An insurance company charges its policy holders an annual premium of $200 for the following type of injury insurance policy. If the policy holder suffers a "major injury" resulting in lengthy hospitalization, the company will pay out $15,000 to the injured policy holder. If the policy holder suffers a "minor injury" resulting in significant absence from work, the company will pay out $4,000 to the injured policy holder. If no injury is encountered (the most probable event) the company, of course, does not payout anything to the policy holder.

Past records show that each year, 1 in every 2000 policy holders experience a "major injury" and 1 in every 500 experience a "minor injury.." Assuming that the only company expense related to this policy is the annual payout.

1. Construct a probability distribution table for "X" where "X" refers to the annual profit for this policy, where "X" = Annual Premium - Annual Payout.

2. Compute the expected annual profit that the company can expect to receive per policy holder.
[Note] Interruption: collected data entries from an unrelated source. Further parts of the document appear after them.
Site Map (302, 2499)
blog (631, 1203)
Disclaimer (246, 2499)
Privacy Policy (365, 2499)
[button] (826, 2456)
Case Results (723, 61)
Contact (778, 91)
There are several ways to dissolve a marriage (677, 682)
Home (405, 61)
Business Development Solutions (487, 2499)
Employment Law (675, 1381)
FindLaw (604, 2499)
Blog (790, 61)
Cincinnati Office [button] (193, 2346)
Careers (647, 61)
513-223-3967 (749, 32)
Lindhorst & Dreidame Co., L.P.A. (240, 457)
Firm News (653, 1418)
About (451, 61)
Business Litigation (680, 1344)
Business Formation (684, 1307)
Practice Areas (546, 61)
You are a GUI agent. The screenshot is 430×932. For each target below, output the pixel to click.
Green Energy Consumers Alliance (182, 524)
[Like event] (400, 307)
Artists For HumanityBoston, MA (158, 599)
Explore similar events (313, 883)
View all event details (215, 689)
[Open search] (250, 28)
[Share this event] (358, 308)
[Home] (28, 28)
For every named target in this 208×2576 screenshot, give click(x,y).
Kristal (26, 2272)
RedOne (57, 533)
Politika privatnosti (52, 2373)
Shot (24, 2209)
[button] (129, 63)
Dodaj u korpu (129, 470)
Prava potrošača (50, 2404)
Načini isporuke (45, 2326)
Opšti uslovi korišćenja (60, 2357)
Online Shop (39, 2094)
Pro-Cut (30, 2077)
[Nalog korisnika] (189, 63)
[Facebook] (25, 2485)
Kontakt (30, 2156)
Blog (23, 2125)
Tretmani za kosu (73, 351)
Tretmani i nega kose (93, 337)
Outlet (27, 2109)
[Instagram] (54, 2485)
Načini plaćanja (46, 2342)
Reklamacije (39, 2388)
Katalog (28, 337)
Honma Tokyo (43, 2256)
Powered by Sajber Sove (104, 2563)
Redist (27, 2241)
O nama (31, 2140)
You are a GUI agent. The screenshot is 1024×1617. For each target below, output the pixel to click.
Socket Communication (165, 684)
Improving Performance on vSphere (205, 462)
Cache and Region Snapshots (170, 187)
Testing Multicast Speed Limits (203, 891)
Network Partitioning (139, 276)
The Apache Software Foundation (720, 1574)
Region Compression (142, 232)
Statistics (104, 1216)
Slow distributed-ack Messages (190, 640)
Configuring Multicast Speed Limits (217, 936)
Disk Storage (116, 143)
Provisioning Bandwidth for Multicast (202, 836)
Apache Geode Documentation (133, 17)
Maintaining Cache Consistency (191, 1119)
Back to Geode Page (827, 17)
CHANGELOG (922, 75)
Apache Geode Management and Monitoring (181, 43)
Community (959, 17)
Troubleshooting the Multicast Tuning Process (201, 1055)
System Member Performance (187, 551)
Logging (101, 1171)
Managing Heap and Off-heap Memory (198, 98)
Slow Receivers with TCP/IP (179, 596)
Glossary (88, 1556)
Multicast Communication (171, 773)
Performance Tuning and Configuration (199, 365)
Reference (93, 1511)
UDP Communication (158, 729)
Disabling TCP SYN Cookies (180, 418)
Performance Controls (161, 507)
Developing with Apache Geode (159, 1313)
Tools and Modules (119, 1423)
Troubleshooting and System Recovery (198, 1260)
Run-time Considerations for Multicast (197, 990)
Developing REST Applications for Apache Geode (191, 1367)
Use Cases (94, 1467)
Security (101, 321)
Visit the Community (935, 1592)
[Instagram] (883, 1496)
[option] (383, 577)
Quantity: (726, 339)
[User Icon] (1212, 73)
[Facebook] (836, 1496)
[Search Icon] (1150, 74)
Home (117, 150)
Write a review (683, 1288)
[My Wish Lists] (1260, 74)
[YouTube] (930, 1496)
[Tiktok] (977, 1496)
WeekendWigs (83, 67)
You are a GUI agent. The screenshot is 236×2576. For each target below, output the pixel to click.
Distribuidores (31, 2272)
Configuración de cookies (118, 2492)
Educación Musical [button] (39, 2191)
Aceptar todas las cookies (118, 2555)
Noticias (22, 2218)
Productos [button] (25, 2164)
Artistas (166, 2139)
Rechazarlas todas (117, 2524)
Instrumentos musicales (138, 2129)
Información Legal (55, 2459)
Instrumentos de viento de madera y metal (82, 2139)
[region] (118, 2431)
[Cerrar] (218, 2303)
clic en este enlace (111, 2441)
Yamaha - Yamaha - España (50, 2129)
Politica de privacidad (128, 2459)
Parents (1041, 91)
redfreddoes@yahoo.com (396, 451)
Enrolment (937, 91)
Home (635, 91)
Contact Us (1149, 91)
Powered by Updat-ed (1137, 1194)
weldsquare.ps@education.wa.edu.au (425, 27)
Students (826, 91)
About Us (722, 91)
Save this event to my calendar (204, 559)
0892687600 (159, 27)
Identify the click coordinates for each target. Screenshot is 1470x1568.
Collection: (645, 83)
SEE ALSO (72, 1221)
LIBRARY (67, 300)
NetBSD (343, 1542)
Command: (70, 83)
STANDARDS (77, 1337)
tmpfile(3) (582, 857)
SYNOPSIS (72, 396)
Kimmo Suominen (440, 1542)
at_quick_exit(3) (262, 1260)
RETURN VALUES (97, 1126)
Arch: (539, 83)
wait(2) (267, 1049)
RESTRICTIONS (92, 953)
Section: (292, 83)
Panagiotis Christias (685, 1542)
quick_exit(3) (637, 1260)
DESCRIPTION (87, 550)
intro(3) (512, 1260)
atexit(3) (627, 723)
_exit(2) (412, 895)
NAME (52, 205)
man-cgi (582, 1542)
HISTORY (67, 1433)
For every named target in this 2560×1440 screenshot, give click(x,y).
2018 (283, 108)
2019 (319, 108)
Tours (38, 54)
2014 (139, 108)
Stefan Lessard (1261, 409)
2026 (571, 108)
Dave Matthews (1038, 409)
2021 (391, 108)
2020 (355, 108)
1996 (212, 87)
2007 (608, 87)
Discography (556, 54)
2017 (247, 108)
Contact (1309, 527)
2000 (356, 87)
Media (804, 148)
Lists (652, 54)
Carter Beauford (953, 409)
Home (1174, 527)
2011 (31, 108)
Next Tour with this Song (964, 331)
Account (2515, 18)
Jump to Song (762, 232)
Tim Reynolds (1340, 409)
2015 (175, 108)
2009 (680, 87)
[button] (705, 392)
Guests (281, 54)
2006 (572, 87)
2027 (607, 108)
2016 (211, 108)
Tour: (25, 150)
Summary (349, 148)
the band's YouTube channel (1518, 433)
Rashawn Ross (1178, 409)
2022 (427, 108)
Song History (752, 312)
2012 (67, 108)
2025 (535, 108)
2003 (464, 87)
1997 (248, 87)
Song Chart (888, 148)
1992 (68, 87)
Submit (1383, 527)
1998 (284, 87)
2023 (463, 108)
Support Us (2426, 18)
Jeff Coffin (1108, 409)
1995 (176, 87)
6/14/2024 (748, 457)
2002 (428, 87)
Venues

1/2000= 0.0005 produces a payout of - $14800.00

1/500= 0.002 = 4/2000 produces a payout of -$3800

399/400= 0.9975= 1995/2000 profits

Question One
Probability table is a follows

X----(neg)14800---(neg)3800--200
P(x)-1/2000-------4/2000-----1995/2000

Question two

Expect Value= mean= Sum of (frequency* probability)

(-14800*(1/2000))+(-3800*(4/2000))+(200*(1995/2000)= 184.5 Annual profit for each individual policy holder.

To construct a probability distribution table for "X," where "X" refers to the annual profit for this policy, we need to calculate the probability of each outcome and the associated profit.

Let's denote:
M = Major injury
m = Minor injury
N = No injury

1. Probability distribution table for "X":

Outcome (O) Probability (P) Profit (X)
M 1/2000 $15,000 - $200
m 1/500 $4,000 - $200
N 1 - P(M) - P(m) $0 - $200

To calculate the probabilities:
P(M) = 1/2000
P(m) = 1/500
P(N) = 1 - P(M) - P(m)

Now, let's calculate the profits for each outcome:
Profit(M) = $15,000 - $200
Profit(m) = $4,000 - $200
Profit(N) = $0 - $200

2. To compute the expected annual profit that the company can expect to receive per policy holder, we multiply each profit by its corresponding probability and sum them up:

Expected Profit = (Profit(M) * P(M)) + (Profit(m) * P(m)) + (Profit(N) * P(N))

Substituting the values from above:

Expected Profit = ((($15,000 - $200) * 1/2000) + (($4,000 - $200) * 1/500) + (($0 - $200) * (1 - P(M) - P(m)))

Simplifying this expression will give you the expected annual profit that the company can expect to receive per policy holder.